I am rendering a large number of wall segments (for argument’s sake, let’s say 200). Every segment is one unit high, even and straight with no diagonals. All changes in direction are a change of 90 degrees.
I am representing each one as a four pointed triangle fan, AKA a quad. Each vertex has a three dimensional texture coordinate associated with it, such as 0,0,0, 0,1,7 or 10,1,129.
This all works fine, but I can’t help but think it could be so much better. For instance, every point is duplicated at least twice (Every wall is a contiguous line of segments and there are some three & four way intersections) and the starting corner texture coordinates (0,0,X and 0,1,X) are going to be duplicated for every wall with texture number X on it. This could be compressed even further by moving the O coordinate into a third attribute and indexing the S and T coordinates separately.

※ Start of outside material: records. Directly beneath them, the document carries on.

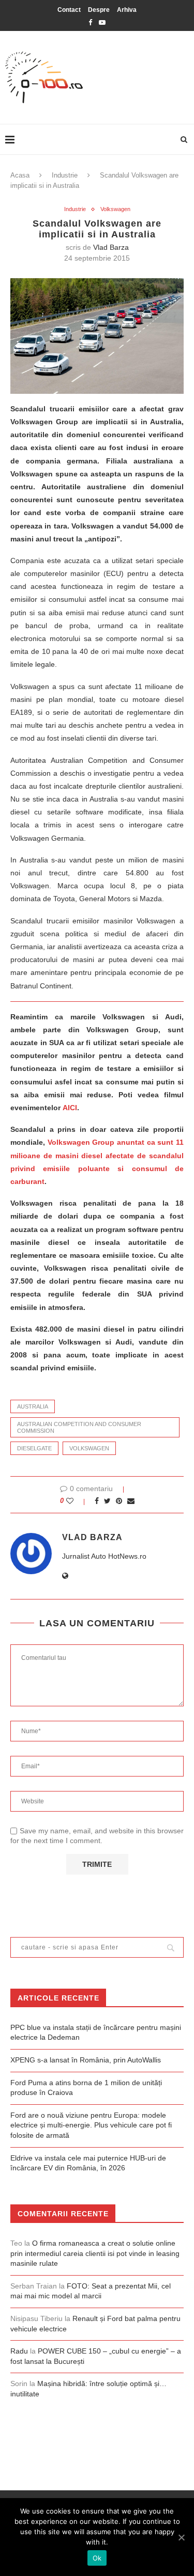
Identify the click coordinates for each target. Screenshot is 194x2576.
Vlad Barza (111, 247)
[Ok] (181, 2537)
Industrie (65, 175)
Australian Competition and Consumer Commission (79, 1427)
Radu (19, 2351)
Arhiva (127, 9)
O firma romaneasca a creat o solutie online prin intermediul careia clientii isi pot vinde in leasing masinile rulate (95, 2253)
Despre (99, 9)
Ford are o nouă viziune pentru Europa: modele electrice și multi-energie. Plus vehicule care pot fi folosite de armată (91, 2125)
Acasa (19, 175)
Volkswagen (115, 209)
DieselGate (34, 1448)
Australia (32, 1406)
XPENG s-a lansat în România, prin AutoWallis (85, 2060)
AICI (70, 1107)
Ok (97, 2558)
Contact (69, 9)
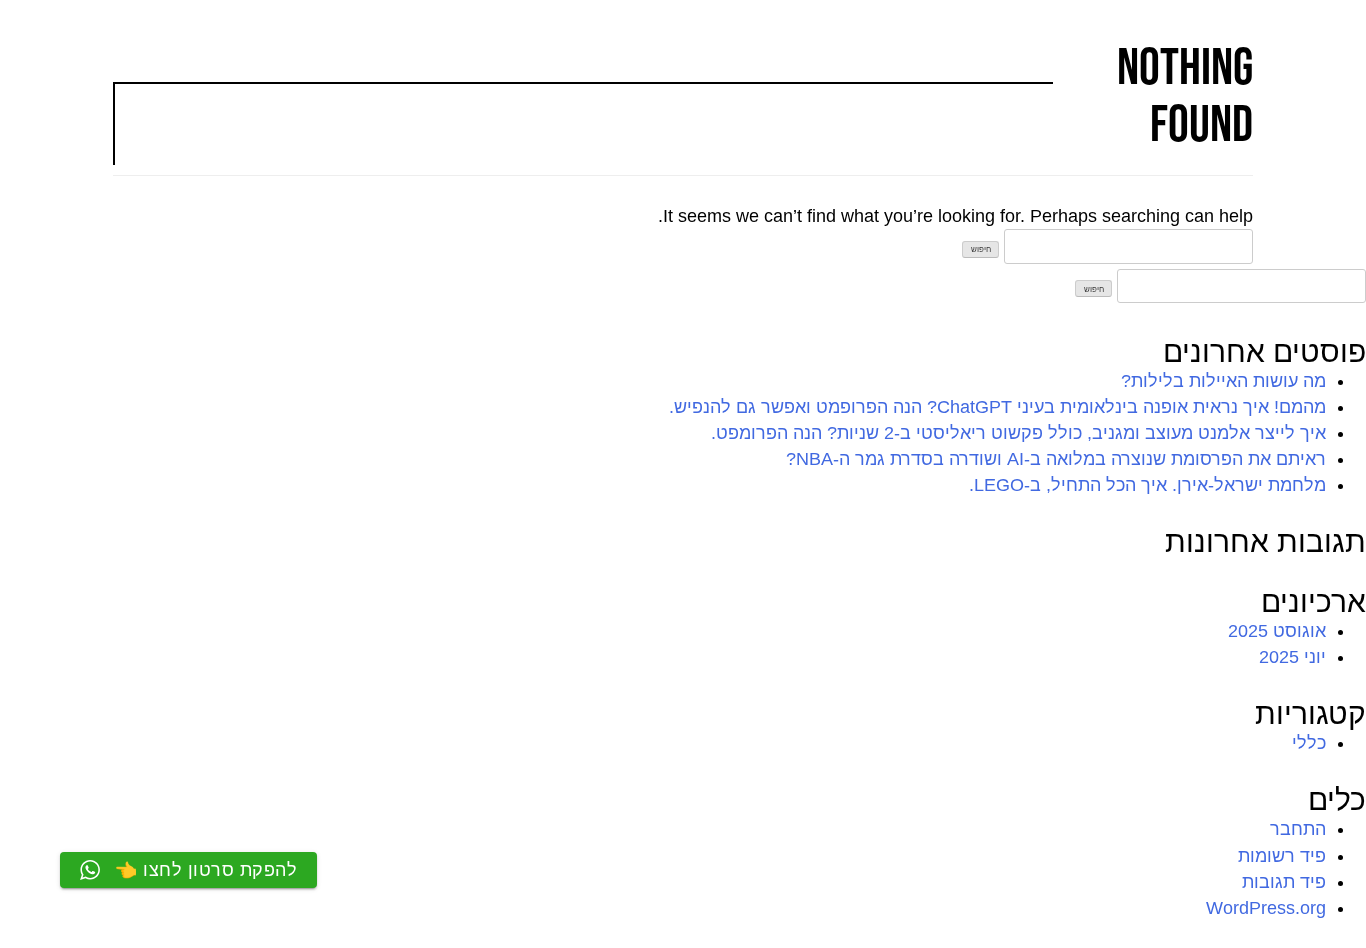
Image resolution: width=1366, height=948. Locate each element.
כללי (1309, 743)
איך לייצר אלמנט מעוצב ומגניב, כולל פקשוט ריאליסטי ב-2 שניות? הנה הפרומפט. (1018, 433)
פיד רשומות (1282, 856)
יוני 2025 (1292, 657)
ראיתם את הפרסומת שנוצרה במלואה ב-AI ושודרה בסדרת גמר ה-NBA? (1056, 459)
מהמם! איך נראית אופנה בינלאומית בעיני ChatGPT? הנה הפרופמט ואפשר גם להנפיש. (997, 407)
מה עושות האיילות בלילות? (1223, 381)
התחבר (1298, 829)
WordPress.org (1266, 908)
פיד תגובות (1284, 882)
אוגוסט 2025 (1277, 631)
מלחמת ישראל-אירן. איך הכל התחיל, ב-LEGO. (1147, 485)
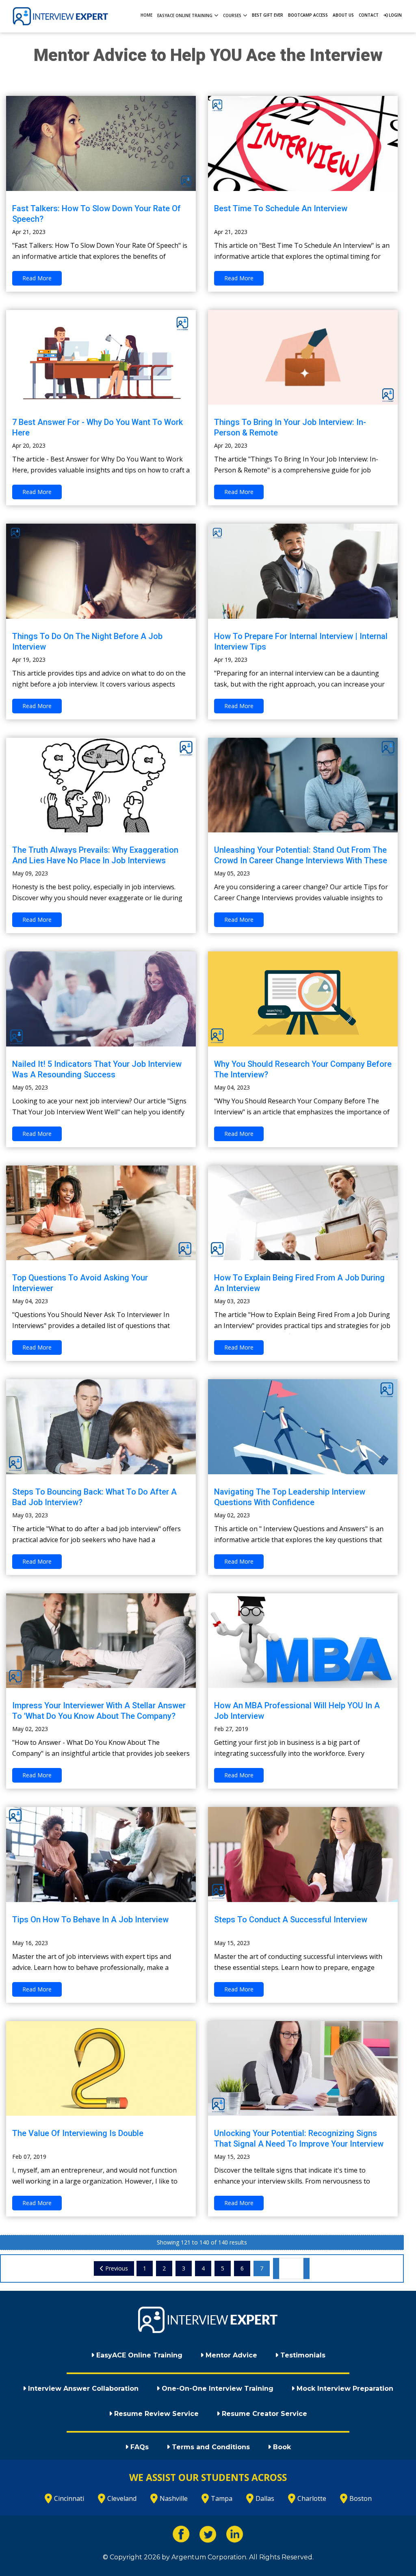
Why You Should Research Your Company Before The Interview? (303, 1069)
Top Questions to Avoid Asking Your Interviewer (80, 1283)
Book (281, 2447)
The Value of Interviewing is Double (77, 2133)
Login (395, 15)
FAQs (138, 2447)
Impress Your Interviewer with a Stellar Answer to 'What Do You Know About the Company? (99, 1711)
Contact (369, 15)
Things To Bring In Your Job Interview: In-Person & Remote (290, 427)
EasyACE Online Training (138, 2355)
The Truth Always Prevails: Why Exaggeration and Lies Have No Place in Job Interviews (95, 855)
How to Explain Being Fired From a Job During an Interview (299, 1283)
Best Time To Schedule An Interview (280, 208)
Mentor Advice (230, 2355)
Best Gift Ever (267, 15)
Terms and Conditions (210, 2447)
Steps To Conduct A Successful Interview (290, 1919)
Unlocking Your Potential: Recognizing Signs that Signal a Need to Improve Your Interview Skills (299, 2143)
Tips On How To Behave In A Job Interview (90, 1919)
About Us (343, 15)
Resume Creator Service (263, 2414)
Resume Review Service (155, 2414)
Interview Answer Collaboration (82, 2388)
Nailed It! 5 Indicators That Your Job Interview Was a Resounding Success (97, 1069)
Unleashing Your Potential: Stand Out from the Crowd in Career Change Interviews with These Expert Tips (300, 860)
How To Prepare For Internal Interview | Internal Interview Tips (301, 641)
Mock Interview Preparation (344, 2388)
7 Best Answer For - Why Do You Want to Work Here (97, 427)
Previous (116, 2268)
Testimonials (301, 2355)
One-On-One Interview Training (216, 2388)
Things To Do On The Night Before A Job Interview (87, 641)
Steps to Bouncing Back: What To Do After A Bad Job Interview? (94, 1497)
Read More (37, 278)
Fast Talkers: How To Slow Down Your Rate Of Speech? (96, 214)
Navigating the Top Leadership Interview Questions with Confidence (289, 1497)
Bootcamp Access (308, 15)
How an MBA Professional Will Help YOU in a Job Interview (297, 1711)
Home (146, 15)
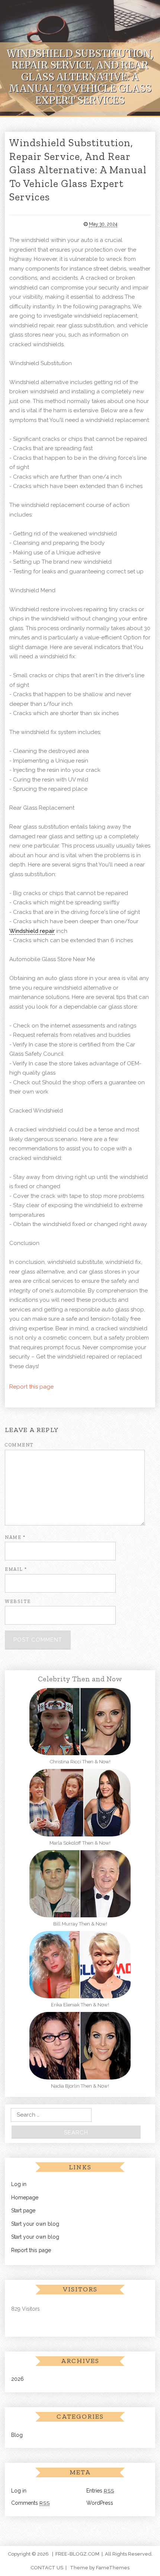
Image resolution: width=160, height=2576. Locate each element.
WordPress (99, 2503)
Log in (18, 2184)
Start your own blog (35, 2224)
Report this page (31, 1386)
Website (18, 1601)
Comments (30, 2503)
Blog (17, 2435)
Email (16, 1569)
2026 (17, 2379)
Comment (19, 1445)
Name (15, 1537)
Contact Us (47, 2567)
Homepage (24, 2197)
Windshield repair (32, 931)
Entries (100, 2491)
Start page (23, 2210)
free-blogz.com (77, 2554)
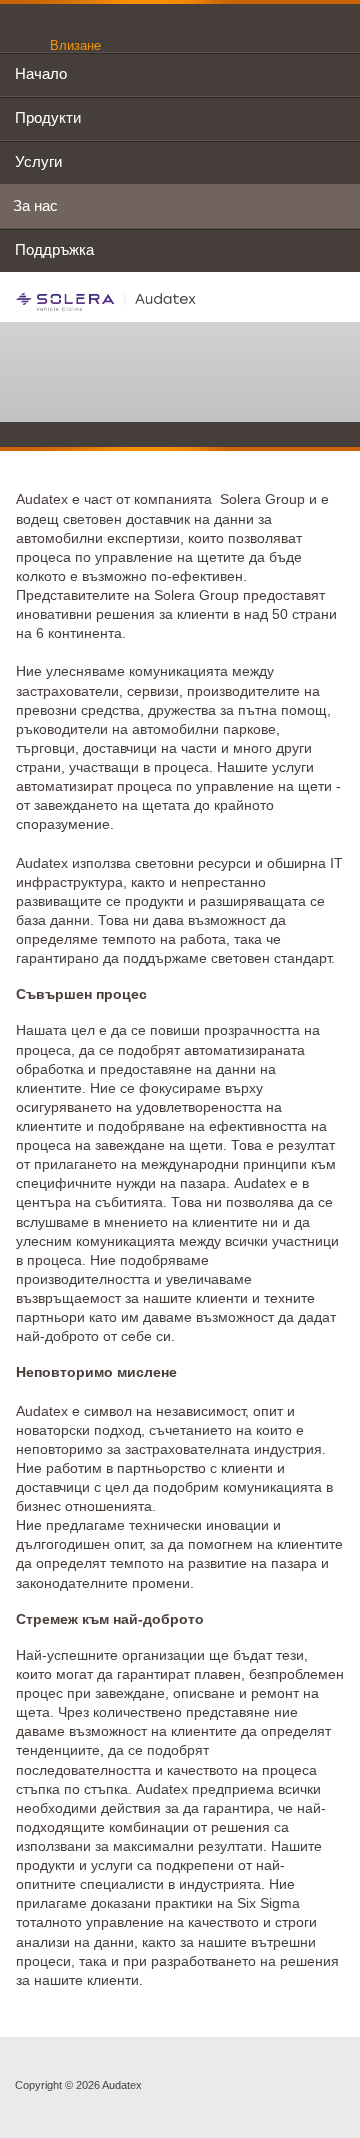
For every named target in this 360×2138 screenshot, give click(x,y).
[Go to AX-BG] (106, 301)
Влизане (75, 45)
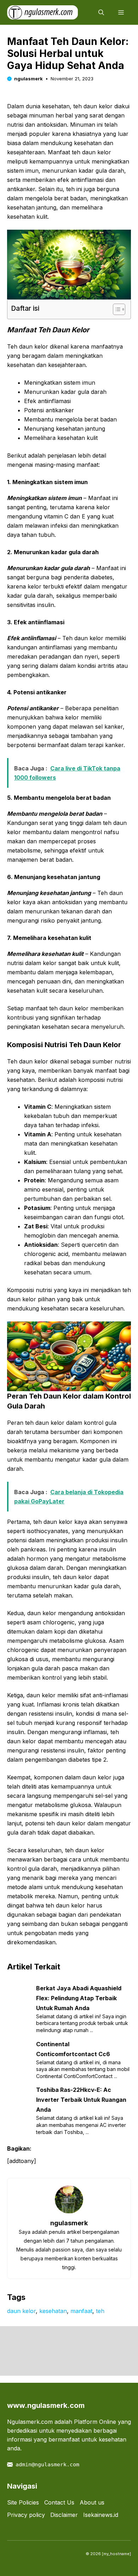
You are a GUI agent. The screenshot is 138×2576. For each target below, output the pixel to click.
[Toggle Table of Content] (115, 309)
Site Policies (23, 2502)
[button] (101, 12)
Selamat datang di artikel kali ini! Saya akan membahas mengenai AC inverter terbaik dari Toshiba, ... (81, 2125)
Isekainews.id (100, 2514)
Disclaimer (64, 2514)
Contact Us (59, 2502)
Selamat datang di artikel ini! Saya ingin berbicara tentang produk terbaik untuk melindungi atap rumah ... (82, 2023)
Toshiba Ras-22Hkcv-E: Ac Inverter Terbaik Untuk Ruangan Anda (81, 2099)
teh (100, 2310)
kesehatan (53, 2310)
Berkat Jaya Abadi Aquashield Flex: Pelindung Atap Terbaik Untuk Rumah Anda (78, 1998)
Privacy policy (26, 2514)
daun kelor (21, 2310)
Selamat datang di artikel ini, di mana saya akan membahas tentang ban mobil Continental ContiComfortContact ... (83, 2069)
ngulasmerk (28, 78)
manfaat (81, 2310)
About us (92, 2502)
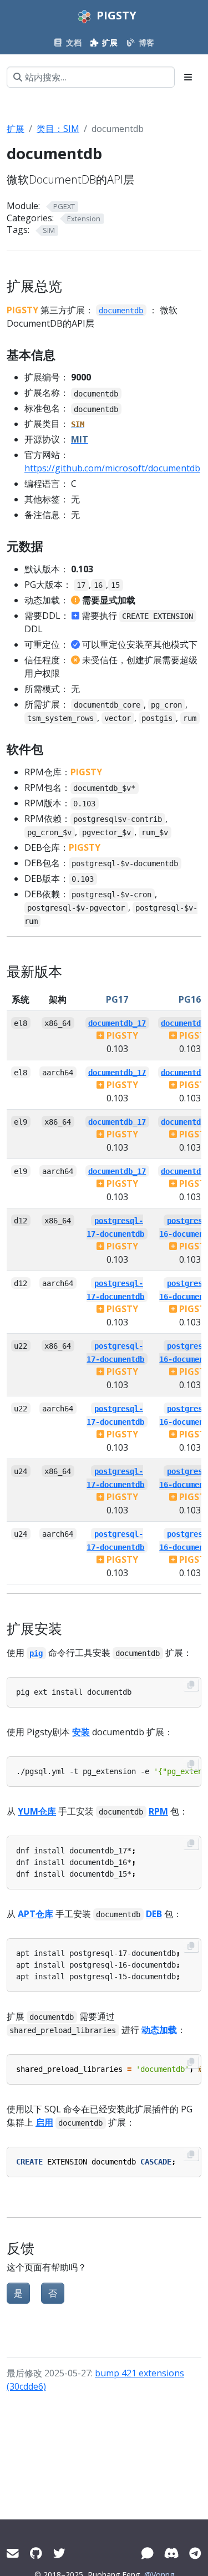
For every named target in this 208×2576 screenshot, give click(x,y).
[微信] (147, 2553)
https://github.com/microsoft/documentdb (112, 468)
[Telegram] (195, 2553)
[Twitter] (59, 2553)
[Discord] (171, 2553)
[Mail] (13, 2553)
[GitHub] (36, 2553)
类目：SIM (58, 129)
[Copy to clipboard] (191, 1685)
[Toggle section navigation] (188, 77)
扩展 (15, 129)
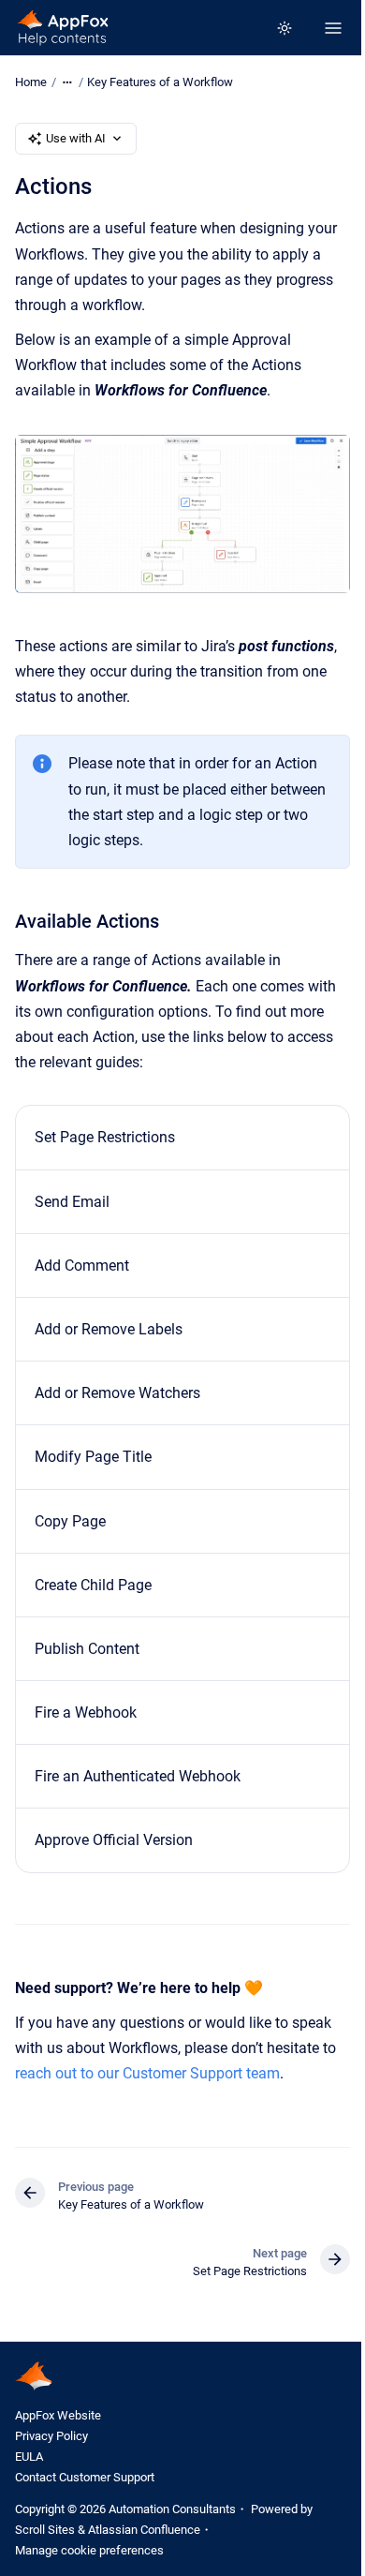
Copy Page (70, 1521)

The problem is, I can’t seem to work out how to do this. VAOs only seem to allow one index, and taken as a lump, each position and texture coordinate form a unique snowflake never to be repeated. (Admittedly, this may not be true on certain corners, but that’s a very edge case)
Is what I want to do possible, or am I going to have to stick with the (admittedly fine) method I currently use?
It depends on how much work you want to do.
OpenGL does not directly allow you to use multiple indices. But you can get the same effect.
The most direct way is to use a Buffer Texture to access an index list (using gl_VertexID), which you then use to access a second Buffer Texture containing your positions or texture coordinates. Basically, you’d be manually doing what OpenGL automatically does. This will naturally be slower per-vertex, as attributes are designed to be fast to access. You also lose some of the compression features, as Buffer Textures don’t support as many formats.